Novel strategy to enhance antigen presentation and CD8 T cell immunity for curative efficacy of intranasal therapeutic HPV peptide vaccination in preclinical vaginal HPV tumor model

Abstract

Abstract Immune checkpoint modulation to enhance antitumor immunity while minimizing immune suppressive responses within tumors has proven to be a highly successful cancer treatment strategy, but, often with toxic side effects and financial constraints. Using preclinical models of human papillomavirus (HPV) cancers, we tested vaccination employing adjuvants with diverse modes of action to promote antigen presentation and T cell immunity. We employed the combination of α-galactosylceramide (α-GalCer), a potent inducer of NKT cells and CpG-containing oligo-deoxynucleotide (CpG-ODN) that function through the TLR9 pathway.

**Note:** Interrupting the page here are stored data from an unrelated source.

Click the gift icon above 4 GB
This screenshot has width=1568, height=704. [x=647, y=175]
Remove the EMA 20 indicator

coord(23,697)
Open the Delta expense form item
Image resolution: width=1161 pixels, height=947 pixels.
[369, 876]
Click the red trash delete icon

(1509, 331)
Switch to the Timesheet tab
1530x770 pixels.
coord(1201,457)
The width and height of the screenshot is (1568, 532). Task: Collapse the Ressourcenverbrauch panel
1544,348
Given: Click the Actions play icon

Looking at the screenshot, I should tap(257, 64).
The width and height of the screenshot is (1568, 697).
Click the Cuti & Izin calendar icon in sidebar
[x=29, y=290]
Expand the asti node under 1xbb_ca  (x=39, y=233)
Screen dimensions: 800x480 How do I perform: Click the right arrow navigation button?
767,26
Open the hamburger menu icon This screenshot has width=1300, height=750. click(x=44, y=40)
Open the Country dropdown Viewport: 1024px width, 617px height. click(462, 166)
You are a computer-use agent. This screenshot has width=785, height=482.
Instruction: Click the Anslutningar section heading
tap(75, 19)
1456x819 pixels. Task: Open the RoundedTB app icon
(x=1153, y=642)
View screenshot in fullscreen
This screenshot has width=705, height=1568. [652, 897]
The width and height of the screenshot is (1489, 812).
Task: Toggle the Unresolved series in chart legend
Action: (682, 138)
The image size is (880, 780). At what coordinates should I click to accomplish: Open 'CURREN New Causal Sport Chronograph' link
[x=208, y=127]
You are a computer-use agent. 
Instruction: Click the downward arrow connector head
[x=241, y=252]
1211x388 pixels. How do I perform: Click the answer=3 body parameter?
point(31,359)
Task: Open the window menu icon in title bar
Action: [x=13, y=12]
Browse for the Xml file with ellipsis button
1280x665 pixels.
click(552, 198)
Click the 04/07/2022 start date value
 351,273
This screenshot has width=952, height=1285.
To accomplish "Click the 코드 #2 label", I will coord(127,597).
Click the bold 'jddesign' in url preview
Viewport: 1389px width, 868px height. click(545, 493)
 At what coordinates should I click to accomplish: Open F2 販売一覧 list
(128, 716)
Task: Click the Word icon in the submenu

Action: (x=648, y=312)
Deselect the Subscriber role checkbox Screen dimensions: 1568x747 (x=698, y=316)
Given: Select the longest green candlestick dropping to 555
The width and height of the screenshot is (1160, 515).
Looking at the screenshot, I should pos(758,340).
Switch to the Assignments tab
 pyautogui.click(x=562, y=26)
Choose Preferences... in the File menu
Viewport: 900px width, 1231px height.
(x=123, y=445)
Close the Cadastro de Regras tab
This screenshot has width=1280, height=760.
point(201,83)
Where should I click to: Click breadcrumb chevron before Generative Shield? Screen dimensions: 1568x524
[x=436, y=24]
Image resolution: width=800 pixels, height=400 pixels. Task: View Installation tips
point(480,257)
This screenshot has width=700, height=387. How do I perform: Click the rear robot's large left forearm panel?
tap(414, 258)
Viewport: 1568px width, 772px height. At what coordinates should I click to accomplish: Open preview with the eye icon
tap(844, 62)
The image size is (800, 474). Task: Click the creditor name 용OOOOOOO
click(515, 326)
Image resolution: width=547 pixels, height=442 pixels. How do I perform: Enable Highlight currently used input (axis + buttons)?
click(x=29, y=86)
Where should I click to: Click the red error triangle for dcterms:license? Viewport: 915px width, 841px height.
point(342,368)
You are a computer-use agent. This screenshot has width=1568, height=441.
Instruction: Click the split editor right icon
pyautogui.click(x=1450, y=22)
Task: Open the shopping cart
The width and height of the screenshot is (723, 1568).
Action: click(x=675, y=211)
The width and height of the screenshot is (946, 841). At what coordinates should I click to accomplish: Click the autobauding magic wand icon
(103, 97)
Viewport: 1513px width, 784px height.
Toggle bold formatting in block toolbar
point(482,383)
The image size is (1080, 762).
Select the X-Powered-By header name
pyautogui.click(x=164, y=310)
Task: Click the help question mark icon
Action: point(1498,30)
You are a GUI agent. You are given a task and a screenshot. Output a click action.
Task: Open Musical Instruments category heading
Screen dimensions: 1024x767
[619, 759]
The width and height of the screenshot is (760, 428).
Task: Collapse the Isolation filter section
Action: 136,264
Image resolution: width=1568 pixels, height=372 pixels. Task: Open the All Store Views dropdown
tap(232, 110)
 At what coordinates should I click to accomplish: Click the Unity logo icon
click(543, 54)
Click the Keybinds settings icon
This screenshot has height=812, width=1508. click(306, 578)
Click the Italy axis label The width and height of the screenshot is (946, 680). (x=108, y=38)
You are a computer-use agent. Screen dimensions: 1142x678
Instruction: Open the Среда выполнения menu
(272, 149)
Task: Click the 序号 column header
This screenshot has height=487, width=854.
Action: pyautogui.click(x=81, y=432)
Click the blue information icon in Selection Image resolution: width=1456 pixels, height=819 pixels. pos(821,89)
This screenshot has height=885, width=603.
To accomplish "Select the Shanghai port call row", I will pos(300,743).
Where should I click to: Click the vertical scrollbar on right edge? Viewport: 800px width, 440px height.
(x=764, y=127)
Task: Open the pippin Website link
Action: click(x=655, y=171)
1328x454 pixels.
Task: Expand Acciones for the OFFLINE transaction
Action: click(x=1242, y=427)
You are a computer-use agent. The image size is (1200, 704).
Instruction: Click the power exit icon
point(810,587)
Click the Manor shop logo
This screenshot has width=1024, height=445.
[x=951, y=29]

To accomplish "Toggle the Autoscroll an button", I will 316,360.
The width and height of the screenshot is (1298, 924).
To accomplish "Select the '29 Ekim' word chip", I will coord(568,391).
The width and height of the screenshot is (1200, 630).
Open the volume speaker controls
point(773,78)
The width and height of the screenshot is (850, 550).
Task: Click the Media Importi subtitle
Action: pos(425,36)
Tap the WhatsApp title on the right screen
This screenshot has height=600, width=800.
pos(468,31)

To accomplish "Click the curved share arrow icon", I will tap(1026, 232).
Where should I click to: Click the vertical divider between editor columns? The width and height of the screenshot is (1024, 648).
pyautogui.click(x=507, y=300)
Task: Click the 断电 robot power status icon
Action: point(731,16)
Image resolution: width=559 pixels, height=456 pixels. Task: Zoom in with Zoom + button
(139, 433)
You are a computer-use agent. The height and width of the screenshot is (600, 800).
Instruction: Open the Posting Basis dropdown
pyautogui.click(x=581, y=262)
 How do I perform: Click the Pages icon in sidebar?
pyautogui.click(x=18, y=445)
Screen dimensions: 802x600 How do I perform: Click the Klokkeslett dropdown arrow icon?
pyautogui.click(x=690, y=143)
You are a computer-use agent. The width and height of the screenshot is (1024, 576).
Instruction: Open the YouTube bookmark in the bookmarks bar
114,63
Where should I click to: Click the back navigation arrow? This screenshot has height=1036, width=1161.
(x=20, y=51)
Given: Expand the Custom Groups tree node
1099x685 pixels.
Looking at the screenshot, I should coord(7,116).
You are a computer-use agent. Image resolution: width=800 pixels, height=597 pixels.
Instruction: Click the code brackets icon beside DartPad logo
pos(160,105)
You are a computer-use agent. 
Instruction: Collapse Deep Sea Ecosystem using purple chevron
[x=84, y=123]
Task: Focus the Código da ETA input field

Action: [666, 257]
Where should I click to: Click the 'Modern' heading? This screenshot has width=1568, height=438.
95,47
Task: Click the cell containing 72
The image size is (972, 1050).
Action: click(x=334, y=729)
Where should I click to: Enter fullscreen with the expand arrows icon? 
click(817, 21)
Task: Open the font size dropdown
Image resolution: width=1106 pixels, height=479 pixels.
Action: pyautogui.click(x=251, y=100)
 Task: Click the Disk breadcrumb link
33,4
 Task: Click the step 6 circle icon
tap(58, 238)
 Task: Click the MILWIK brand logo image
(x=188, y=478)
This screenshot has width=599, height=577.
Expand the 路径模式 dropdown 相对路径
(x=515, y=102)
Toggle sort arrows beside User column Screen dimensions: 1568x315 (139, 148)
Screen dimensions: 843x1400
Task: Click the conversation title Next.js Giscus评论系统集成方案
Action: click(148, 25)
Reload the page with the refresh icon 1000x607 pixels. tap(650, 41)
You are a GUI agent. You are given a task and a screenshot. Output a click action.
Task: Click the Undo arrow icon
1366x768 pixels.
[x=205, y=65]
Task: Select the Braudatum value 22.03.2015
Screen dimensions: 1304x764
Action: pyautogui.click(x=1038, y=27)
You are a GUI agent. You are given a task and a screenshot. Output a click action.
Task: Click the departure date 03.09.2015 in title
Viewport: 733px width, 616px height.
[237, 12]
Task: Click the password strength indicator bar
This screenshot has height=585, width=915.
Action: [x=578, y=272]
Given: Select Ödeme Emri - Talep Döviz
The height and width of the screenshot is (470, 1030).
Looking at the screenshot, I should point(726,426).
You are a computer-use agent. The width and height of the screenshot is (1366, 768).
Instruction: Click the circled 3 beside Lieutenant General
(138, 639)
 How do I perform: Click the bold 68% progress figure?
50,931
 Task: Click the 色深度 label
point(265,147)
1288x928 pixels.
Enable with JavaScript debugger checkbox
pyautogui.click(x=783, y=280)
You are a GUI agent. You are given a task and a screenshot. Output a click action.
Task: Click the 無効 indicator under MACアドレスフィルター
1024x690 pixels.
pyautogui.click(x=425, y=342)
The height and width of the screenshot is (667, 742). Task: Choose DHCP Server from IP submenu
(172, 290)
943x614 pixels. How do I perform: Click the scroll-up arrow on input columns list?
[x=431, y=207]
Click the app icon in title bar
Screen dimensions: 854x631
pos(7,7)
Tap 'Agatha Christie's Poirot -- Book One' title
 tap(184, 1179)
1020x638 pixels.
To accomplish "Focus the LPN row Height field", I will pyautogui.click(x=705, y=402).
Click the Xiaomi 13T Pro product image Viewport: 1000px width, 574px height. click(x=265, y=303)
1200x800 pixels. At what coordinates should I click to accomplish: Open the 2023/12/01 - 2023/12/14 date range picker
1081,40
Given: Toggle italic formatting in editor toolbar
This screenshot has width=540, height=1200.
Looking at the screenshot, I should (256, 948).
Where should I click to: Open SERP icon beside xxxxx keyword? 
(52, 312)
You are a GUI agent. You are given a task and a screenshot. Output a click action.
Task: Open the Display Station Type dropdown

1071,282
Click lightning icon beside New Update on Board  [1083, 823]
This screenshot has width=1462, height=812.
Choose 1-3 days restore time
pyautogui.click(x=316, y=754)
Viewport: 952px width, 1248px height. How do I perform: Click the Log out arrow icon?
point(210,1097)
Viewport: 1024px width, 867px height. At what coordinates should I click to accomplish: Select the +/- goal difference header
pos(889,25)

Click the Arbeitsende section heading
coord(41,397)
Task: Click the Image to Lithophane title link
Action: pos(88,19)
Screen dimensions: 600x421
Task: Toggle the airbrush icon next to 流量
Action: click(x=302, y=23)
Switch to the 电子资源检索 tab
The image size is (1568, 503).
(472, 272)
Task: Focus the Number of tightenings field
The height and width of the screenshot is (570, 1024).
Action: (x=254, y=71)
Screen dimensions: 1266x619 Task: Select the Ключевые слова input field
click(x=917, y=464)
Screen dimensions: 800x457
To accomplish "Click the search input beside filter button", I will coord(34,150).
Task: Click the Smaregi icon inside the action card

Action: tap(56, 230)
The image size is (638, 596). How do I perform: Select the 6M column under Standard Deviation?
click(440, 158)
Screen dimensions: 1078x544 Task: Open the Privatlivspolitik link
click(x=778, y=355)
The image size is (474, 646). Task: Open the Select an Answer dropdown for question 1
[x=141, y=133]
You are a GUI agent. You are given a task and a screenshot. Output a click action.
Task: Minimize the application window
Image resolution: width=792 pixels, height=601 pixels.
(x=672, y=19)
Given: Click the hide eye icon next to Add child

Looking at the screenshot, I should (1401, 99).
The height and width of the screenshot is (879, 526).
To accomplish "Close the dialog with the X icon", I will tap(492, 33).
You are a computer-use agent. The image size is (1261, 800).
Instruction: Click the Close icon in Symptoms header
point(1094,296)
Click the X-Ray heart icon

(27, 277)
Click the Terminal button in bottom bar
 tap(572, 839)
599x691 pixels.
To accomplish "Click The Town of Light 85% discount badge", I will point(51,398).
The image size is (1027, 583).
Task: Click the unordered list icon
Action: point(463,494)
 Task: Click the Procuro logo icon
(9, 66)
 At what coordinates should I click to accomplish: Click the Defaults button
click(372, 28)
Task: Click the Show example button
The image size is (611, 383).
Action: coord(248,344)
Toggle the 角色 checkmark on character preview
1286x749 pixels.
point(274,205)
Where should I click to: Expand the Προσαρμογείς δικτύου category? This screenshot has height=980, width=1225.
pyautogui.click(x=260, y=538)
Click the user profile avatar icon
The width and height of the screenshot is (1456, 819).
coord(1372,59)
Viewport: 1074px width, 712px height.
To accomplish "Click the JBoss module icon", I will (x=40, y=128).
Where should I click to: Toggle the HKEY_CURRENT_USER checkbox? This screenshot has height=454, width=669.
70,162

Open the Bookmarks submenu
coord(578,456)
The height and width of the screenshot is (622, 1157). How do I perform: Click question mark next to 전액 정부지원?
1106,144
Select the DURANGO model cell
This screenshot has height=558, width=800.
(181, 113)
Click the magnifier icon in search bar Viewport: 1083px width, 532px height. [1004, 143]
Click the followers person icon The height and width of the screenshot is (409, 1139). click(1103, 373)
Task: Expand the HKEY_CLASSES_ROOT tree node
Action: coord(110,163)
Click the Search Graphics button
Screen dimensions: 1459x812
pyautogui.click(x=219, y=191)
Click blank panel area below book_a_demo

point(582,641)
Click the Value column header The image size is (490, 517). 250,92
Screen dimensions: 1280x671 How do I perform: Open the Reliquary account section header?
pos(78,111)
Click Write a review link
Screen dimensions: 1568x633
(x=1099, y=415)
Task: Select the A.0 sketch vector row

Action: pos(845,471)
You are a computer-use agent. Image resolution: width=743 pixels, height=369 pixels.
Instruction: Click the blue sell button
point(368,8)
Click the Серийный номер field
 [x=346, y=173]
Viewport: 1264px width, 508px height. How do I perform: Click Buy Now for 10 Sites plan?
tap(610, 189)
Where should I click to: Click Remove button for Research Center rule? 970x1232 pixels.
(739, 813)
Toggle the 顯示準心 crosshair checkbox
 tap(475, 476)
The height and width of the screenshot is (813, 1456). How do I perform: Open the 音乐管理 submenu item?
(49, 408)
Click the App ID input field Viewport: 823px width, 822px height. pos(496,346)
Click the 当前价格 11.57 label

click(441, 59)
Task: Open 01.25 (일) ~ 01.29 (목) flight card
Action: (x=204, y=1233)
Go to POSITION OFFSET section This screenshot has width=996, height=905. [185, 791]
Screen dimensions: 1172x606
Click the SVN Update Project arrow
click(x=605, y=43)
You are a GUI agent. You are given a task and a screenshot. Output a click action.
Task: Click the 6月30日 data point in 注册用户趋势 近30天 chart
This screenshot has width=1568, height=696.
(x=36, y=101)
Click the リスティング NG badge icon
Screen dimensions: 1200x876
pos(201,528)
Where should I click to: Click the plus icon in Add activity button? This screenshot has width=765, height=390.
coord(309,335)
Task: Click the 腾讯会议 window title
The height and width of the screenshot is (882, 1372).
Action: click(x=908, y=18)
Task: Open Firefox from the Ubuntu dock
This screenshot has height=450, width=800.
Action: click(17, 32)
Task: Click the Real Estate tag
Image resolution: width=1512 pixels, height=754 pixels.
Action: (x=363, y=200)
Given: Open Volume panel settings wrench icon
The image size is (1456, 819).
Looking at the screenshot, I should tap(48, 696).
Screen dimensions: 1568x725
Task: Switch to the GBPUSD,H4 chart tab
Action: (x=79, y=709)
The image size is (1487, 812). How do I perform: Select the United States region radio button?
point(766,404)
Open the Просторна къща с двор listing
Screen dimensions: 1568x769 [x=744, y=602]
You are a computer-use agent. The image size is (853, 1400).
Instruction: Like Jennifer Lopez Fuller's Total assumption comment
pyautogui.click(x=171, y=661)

Since most HPV tumors occur at mucosal tissues, we used the mucosal intranasal route for vaccination with E6 and E7 peptides representing tumor-specific antigens to treat vaginal HPV+ TC-1 tumors in mice. Previously, we observed that vaccination using α-GalCer adjuvant alone reduced tumor growth but, complete and durable tumor regression required supplementing the vaccine with anti-4-1BB checkpoint modulating antibody that has clinical safety concerns. We now observed that intranasal HPV peptide vaccine incorporating α-GalCer and CpG-ODN adjuvants, rendered tumor-free survival advantage. Correlates of tumor protection included doubling the number of CD8 T cells exhibiting enhanced cytotoxic potential within the tumor and 84% increase in the ratio of CD8 T cells to regulatory T cells relative to vaccination with either adjuvant alone. Intranasal vaccination delivering α-GalCer plus CpG-ODN allows for the activation of dendritic cells through both classical and alternative licensing pathways and permits the secretion of a diverse set of chemokines to attract enhanced populations of naïve CD8+ T cells.